Records shown:
## Start

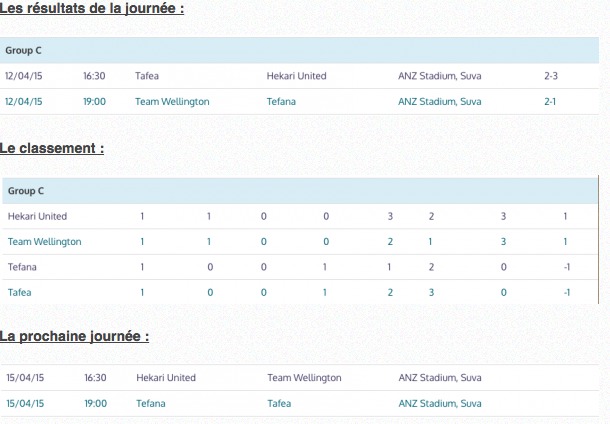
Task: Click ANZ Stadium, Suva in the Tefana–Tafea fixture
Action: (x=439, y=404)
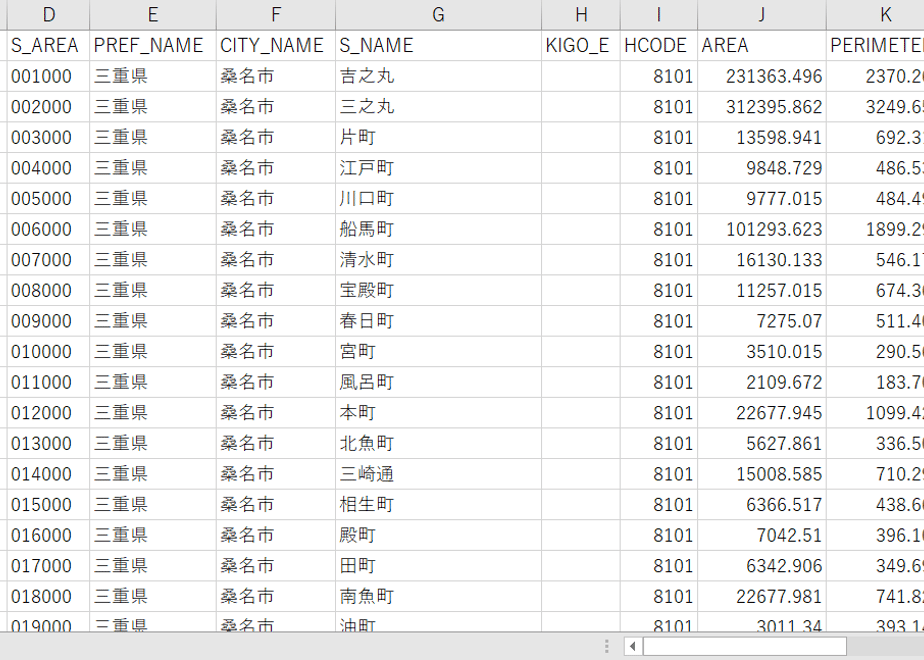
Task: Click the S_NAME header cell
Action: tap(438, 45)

## End
## Start

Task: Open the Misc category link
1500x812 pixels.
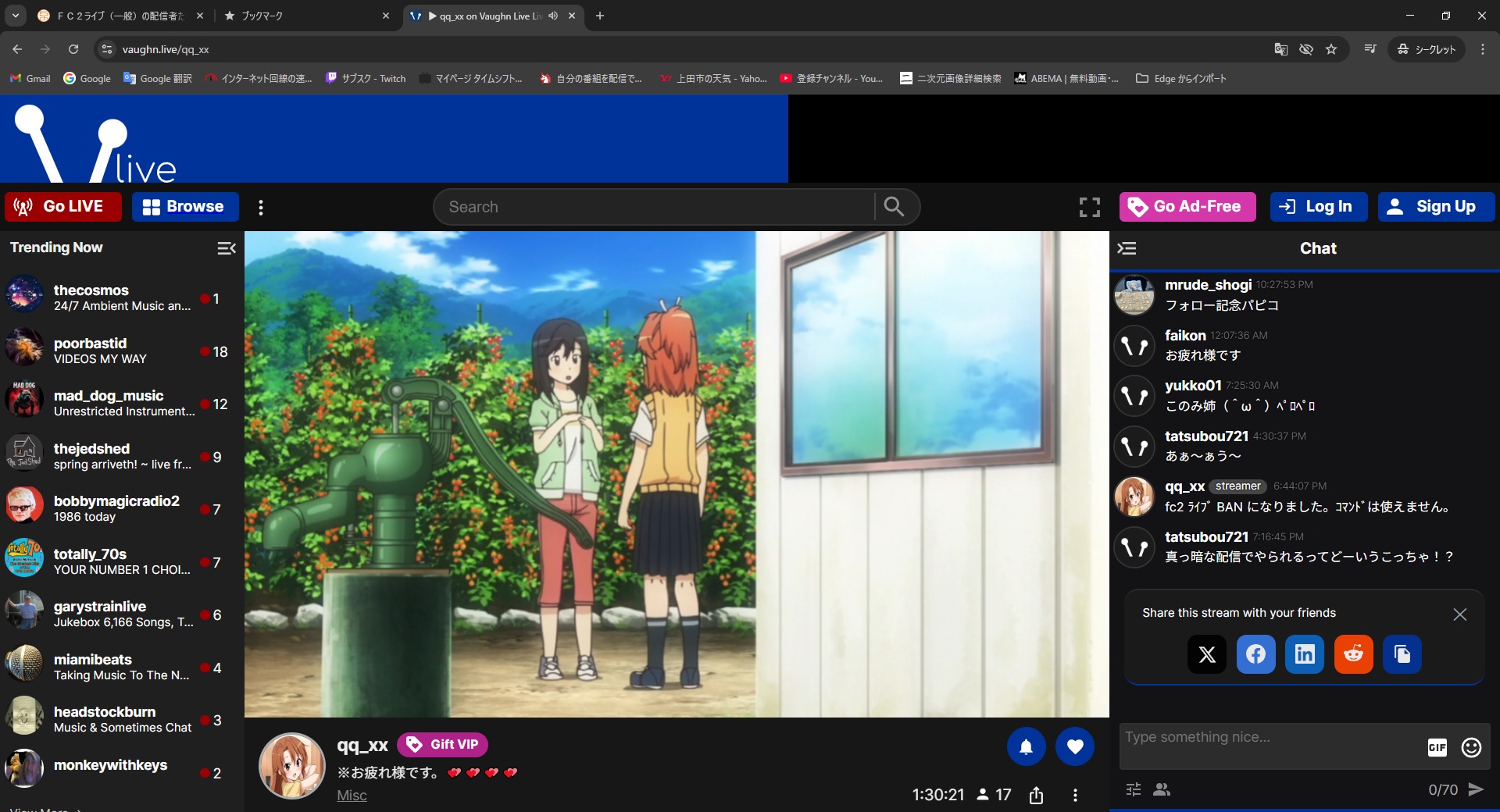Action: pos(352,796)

## End

Return the lines of the entries verbatim. Begin at the line containing "Task: Open the Misc category link", stop after the line containing "Action: pos(352,796)", and omit the pictures.

Answer to this task:
Task: Open the Misc category link
1500x812 pixels.
Action: pos(352,796)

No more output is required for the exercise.